Sylvie Fournel de l’Université de Strasbourg, en association avec Fréderic Gros et Christopher Mueller, profite du dispositif financier « Seed Money » d’Eucor – Le Campus européen pour le projet « Immunology Master Exchange ». Ce projet vise à long terme la mise en place d’un cursus de master trinational ainsi que d’un programme de doctorat dans le domaine de l’immunologie. Il se traduit actuellement par des échanges d’étudiants pour des stages ou des enseignements théoriques ou pratiques avec les Universités de Bâle et de Fribourg-en-Brisgau.

Mme Fournel, est-ce que cette crise actuelle touche votre projet ?
Sylvie Fournel : Oui, notre projet est forcément touché. C’est un programme d’échange et les difficultés de déplacement l’impactent beaucoup. Heureusement, une grande partie des stages des étudiants strasbourgeois était déjà finie. Pour les parties d’enseignement à Strasbourg prévue en avril, les cours ont été enregistrés et transmis à nos collègues de Fribourg-en-Brisgau et Bâle. Il en sera sans doute de même pour les enseignements qui devaient avoir lieu à Fribourg-en-Brisgau au mois de juin. Malheureusement, les stages à Strasbourg des étudiants suisses et allemands qui étaient prévus pour cet été seront sans doute annulés.

Est-ce que vous prévoyez d’ajouter des contenus sur le virus « SARS-CoV-2 » dans les emplois de temps des étudiants de master ?
Fournel : Ça va se faire tout naturellement. Au niveau du master, les étudiants n’ont plus de cours magistraux classiques, mais leurs enseignements sont basés sur des conférences, des stages en laboratoire et des analyses bibliographiques. Ces différents enseignements traitent toujours des sujets les plus actuels. Ce sont donc les étudiants qui choisissent les thèmes d’étude et il est évident que dans les prochains mois, ils choisiront des thèmes en lien avec le SARS-CoV-2 et la maladie qui en découle, le Covid19. Nous encouragerons fortement cette pratique.

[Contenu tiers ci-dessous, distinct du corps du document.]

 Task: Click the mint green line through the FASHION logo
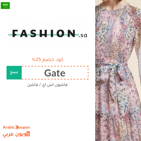pyautogui.click(x=44, y=35)
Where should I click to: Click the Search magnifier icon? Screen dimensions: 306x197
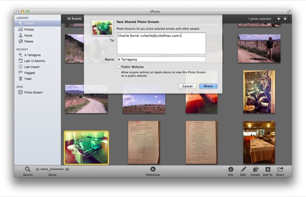coord(28,169)
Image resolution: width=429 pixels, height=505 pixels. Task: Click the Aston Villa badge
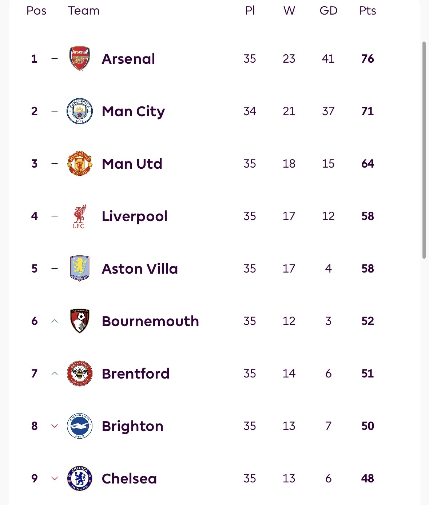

Est-ce que vous échangez avec vos collègues allemands et suisses sur le virus ?
Fournel : Actuellement, c’est encore un peu tôt. Aujourd’hui, ce sont les virologistes qui se penchent sur le virus et sur son mode de fonctionnement. Les immunologistes sont pour le moment un peu en retrait dans l’attente d’analyse sur les patients qui permettront d’orienter les études. Parmi les porteurs de ce projet, il n’y a pas d’équipe dont le sujet de recherche principale est la vaccination anti-virale. Dans mon équipe, nous nous intéressons plus à la mise en place de « vaccins » anti-tumoraux. Mais la réponse immunitaire antivirale et antitumorale sont proches, nous serons donc peut-être amenés à utiliser notre expertise dans la lutte contre le SARS-CoV-2.